As the Germans came aboard - ten of them - they were herded before Jack.
They stood there sullenly, their eyes on the deck. One of them wore a
heavily braided and imposing uniform. Jack addressed him.

"You are the commander of that submarine?" he questioned.

"I was," answered the German.

"You were, what?" asked Jack sharply.

"I was the commander."

"You don't seem to catch my meaning," said Jack, taking a step forward.
"When you speak to me say 'sir.'"

"Then you shall say 'sir' to me," said the German.

"Oh, no I won't," Jack declared. "I never say sir to a murderer."

The German's eyes lighted angrily.

"It would be well to be more careful of your words," he said.

"Nevertheless," said Jack, "I repeat them. You, are a murderer, and as
such should be hanged at once. I'm not sure it is in my province to string
you up, but I'm strongly tempted to do so and take the consequences."

"But I guess you won't," sneered the German.

"Then don't try me too far," said Jack quietly. "To my mind, men like you
and your cowardly followers should be put out of the way the same as a mad
dog; and certainly there is no law against killing a dog."

"I warn you," said the German, taking a step nearer the lad, "to be more
choice in your words."

"Silence!" Jack thundered, "and don't you dare step toward me unless I
tell you to do so." He turned to Frank. "Take those men below and put them
in irons," he ordered.

Frank stepped forward to obey, and again the German commander protested.

"You can't do that," he said. "My men are prisoners of war and as such are
entitled to all the usual courtesies."

"They are, eh?" asked Jack. "Then I'll modify that order a bit,
temporarily, Mr. Chadwick, will you kindly bring irons for this man here,"
and he indicated the German officer. "I want his men and all our
passengers to see how he looks in shackles, which he should have been made
to wear long ago."

Frank hurried away. The German commander, after taking one step back at
Jack's words, stepped quickly forward again. His hand went to his side and
he produced a long knife. Then he sprang.

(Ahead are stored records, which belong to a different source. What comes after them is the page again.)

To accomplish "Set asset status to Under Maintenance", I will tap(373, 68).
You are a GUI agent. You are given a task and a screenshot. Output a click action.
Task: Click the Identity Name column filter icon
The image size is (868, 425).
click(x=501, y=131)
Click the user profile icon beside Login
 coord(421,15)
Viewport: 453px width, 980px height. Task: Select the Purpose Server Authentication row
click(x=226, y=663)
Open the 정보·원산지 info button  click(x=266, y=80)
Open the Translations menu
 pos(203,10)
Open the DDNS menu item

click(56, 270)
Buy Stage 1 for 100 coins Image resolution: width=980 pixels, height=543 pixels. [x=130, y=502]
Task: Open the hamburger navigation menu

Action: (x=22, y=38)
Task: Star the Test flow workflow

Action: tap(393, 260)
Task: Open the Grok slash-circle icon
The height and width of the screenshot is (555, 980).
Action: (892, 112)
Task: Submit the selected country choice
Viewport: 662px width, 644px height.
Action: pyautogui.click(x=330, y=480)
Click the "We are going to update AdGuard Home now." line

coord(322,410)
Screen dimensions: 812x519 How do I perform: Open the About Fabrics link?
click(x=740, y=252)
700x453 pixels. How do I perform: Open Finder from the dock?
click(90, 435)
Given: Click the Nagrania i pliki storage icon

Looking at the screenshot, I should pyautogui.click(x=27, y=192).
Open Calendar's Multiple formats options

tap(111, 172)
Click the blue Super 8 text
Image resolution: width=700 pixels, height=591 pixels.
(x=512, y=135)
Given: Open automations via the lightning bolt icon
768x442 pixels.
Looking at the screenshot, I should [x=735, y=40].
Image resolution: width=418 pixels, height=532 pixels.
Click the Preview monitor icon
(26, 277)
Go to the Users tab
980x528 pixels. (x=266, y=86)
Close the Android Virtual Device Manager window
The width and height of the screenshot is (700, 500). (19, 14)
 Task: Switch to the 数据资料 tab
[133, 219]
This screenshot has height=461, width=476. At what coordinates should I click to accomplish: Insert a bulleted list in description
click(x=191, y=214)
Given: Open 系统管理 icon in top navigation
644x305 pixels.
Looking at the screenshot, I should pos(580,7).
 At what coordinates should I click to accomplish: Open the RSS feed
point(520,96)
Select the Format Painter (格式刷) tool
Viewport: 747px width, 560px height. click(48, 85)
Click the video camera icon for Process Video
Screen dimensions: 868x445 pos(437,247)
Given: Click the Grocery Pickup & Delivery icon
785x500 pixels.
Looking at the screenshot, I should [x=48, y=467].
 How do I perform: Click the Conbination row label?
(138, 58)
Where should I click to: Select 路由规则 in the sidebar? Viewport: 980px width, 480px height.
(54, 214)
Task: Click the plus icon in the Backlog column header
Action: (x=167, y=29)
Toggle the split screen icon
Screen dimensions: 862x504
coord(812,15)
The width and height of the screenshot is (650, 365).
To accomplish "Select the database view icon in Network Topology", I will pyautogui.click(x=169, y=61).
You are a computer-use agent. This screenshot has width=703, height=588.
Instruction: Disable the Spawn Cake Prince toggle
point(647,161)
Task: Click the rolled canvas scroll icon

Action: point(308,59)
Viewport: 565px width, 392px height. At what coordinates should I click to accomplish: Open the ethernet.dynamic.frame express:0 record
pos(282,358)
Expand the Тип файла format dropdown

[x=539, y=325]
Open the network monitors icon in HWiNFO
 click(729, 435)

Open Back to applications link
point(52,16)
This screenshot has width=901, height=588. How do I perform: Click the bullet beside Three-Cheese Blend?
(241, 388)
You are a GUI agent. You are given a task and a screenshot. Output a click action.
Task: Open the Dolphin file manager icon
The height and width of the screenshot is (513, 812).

Jack smiled slightly, stepped quickly to one side and with his left hand
caught the German's knife arm. He twisted sharply, and the knife dropped
to the deck.

Jack released his hold and the German staggered back. Deliberately Jack
cuffed the man across the face with his right hand, then with his left.
Twice more he did this, following the German as he retreated across the
deck.

"Let that teach you," he said, "that attempting to stab a British naval
officer is very bad business. But here comes something that will teach
you more," and he pointed to Frank, who reappeared at that moment followed
by two sailors bearing heavy chains. "These irons," Jack continued, "will
show you just what is in store for you when you are landed in England.
Hold out your hands."

The German did so. Quickly handcuffs were snapped on.

"Shackle his legs," said Jack.

The sailors needed no urging. Quickly the German's legs were shackled with
the heavy iron. Jack took a couple of steps back and surveyed his
prisoner.

"If you had been dressed up in those several years ago," he said, "I've no
doubt lots of innocent women and children now at the bottom of the sea
would be alive still."

The German commander scowled, but he said nothing.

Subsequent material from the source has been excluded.